As a prominent and respected and fabulously wealthy businessman, I've had my share of worries about C.E. Back at Harvard, they taught us the most important lesson any capitalist will ever learn: Don't. Trust. Anyone. That's just the basic tenet of capitalist society, and the main reason why I have my hitman on speed-dial.

But back to the plot. A rich financier pays some dream-stealers millions to fly first-class, wear expensive suits, wine and dine in expensive European cities with bad exchange rates (EURO: 1.2807--invest when the PIIGS get their shit together) and exhibit brief and unsatisfying flirtations. It's a hard world out there for a mind-invading spy. Well actually, I take that back--it's an exceedingly easy world, given that they seem to have every luxury and consumer good they could ever want. The cost is a little bit of stress on the job.

The interactions between the CEO-venture capitalist and Dom Cobb (DiCaprio) were most telling. DiCaprio is essentially bonded to his boss--if he fails, his life and well-being are over. I think we'd live in a better world if the employee-employer relationship were more permanently like this.

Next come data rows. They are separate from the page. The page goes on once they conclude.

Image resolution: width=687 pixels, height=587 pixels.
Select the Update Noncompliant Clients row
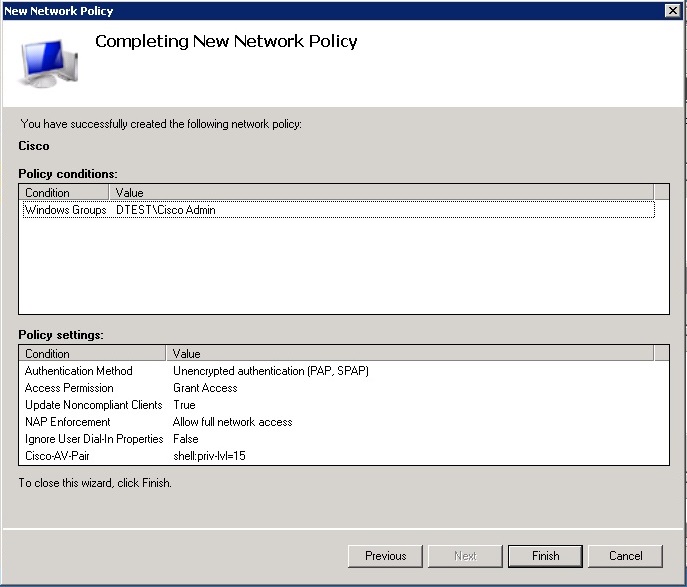88,405
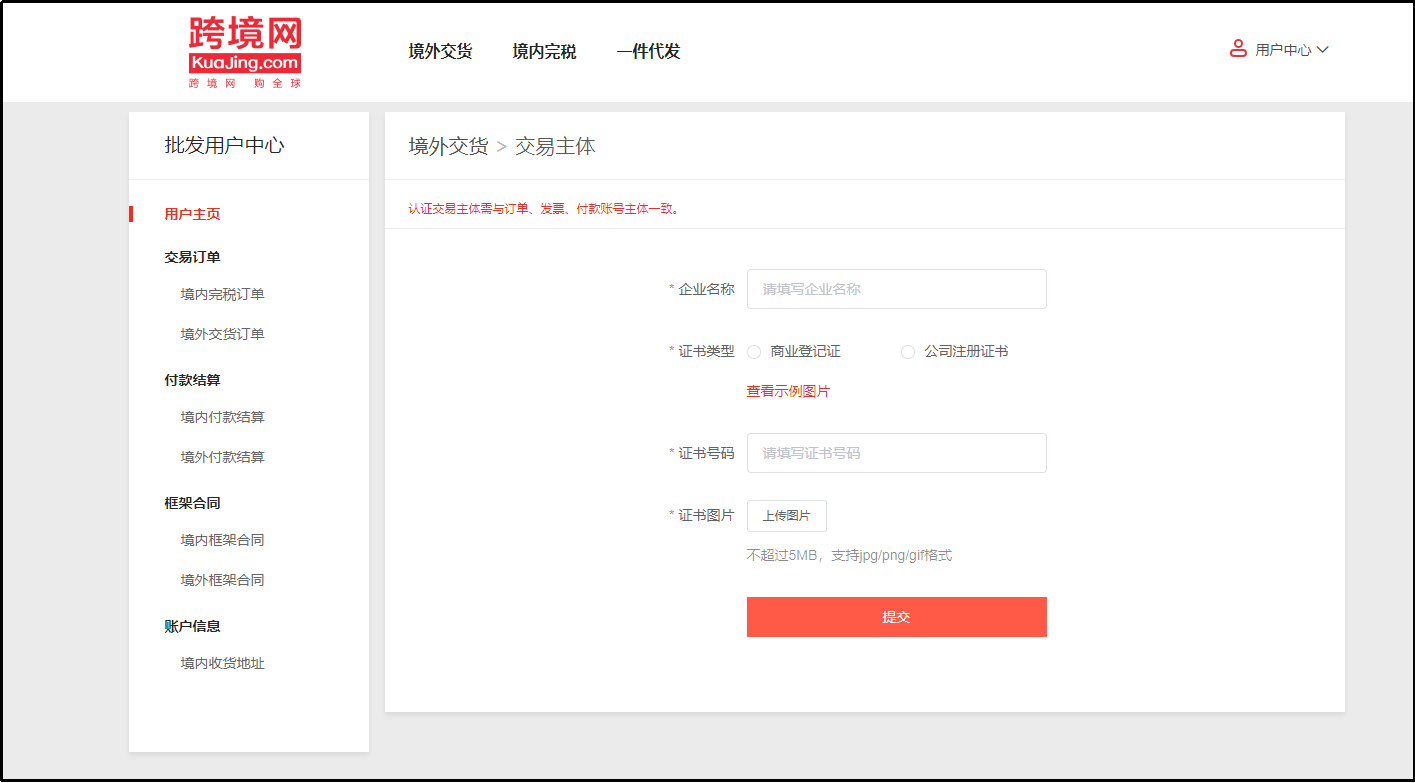Click 境外交货 in the breadcrumb
The height and width of the screenshot is (783, 1415).
tap(448, 147)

Overall, the theme of the movie seemed to be: You are always someone's slave, even if you're living well while enslaved. It's a good message to take home, especially for the lower-classes. After all, that is the American Dream, isn't it?*

Rating: $$$$$ (3 USD / 5 USD)
INVEST : Euro (1.2807), your local mind-invading startup



*That is, except for bosses like me. My "dream" involves golf, Moët, and copious amounts of hookers.